◆ Tugas Anda:
Jawab pertanyaan berikut berdasarkan kutipan tentang kuliah online:
(a) Istilah "kuliah online" merupakan karangan siapa?
(b) Di situs apa video kuliah umum itu diunggah?
(c) Akademisi dari kawasan mana yang terutama merekam kuliah regulernya?

◆ Kutipan Halaman:

Tak hanya itu. Belakangan, muncul tren "kuliah online" (istilah karangan penulis) dari para dosen, profesor ternama atau pakar di bidang tertentu dari seluruh dunia. Gratis dan boleh bolos suka-suka. Cukup mengetikkan kata-kata tertentu pada kolom pencarian Google. Misal, "Steve Jobs Stanford Commencement Speech", atau "Bill Gates Speech at Harvard", atau "Philosophy Lecture: Justice", atau "Kuliah Umum Menteri BUMN RI - Dahlan Iskan", atau "Kuliah Umum: Asal-usul Kecerdasan Manusia oleh Dr Daoed Joesoef", dan sejenisnya. Google akan segera menampilkan video-video kuliah umum yang diunggah di Youtube.

Sejumlah akademisi dari beragam disiplin ilmu pengetahuan, terutama di Amerika Serikat dan Eropa, sengaja merekam kuliah regulernya di ruang-ruang kelas di kampusnya, dan mengunggahnya di Youtube. Seluruh dunia dapat menyimak kuliah tersebut tanpa harus berada di kelas sang dosen.

◆ Daftar Entri:
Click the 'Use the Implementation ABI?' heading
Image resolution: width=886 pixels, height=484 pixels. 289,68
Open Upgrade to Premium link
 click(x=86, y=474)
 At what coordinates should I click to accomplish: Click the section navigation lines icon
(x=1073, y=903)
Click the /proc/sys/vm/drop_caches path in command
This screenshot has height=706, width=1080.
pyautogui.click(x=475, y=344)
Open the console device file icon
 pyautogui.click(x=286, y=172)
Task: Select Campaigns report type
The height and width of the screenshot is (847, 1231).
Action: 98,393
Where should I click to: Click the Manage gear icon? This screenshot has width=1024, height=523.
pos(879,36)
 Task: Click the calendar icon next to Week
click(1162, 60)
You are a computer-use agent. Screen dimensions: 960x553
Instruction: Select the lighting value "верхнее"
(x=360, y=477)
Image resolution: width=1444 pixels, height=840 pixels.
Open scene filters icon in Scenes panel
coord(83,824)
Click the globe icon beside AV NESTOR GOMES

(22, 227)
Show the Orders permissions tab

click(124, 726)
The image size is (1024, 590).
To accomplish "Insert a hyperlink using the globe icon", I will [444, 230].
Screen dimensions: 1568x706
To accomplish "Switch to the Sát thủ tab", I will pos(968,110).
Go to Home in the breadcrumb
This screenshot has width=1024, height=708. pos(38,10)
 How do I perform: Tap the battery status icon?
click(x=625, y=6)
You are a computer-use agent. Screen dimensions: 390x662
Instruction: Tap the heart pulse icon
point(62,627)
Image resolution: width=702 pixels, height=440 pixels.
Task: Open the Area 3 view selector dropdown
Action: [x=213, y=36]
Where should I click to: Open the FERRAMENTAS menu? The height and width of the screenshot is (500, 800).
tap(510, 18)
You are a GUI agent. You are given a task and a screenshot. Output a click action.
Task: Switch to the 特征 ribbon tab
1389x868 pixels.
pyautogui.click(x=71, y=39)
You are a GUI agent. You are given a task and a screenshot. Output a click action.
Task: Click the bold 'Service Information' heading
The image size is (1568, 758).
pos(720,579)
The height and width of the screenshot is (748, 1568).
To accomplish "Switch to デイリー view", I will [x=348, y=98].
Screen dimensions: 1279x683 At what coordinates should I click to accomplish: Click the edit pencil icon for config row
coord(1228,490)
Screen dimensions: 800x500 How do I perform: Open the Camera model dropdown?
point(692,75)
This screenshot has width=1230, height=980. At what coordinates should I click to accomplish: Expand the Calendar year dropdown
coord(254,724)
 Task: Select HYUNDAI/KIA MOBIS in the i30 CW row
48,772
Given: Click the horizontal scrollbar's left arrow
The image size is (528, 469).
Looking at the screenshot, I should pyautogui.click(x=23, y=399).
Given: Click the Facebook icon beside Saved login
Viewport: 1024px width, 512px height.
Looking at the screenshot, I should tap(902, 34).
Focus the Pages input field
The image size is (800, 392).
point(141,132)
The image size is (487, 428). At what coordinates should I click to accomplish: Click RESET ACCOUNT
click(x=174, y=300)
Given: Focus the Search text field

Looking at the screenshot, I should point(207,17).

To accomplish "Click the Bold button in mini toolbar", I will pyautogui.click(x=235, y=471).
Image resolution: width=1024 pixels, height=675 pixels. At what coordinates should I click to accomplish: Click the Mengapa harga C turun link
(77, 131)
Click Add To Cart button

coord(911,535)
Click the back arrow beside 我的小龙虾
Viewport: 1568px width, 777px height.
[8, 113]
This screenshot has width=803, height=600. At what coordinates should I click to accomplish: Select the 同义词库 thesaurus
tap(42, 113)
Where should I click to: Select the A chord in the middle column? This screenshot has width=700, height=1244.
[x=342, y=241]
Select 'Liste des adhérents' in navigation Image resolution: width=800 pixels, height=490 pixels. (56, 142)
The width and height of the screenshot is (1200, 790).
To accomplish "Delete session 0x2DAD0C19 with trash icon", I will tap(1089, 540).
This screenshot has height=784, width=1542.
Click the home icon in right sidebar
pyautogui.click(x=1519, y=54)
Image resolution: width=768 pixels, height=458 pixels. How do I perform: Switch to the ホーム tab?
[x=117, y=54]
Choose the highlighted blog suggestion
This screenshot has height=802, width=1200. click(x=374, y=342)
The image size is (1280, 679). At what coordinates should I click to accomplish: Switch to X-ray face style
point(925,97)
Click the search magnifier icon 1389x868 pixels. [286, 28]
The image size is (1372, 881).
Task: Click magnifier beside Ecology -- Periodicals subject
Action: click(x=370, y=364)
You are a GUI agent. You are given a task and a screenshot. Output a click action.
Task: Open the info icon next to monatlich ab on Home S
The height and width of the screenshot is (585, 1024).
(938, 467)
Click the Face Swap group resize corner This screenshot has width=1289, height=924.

◆ Jawaban Latihan:
(a) Penulis.
(b) Youtube.
(c) Amerika Serikat dan Eropa.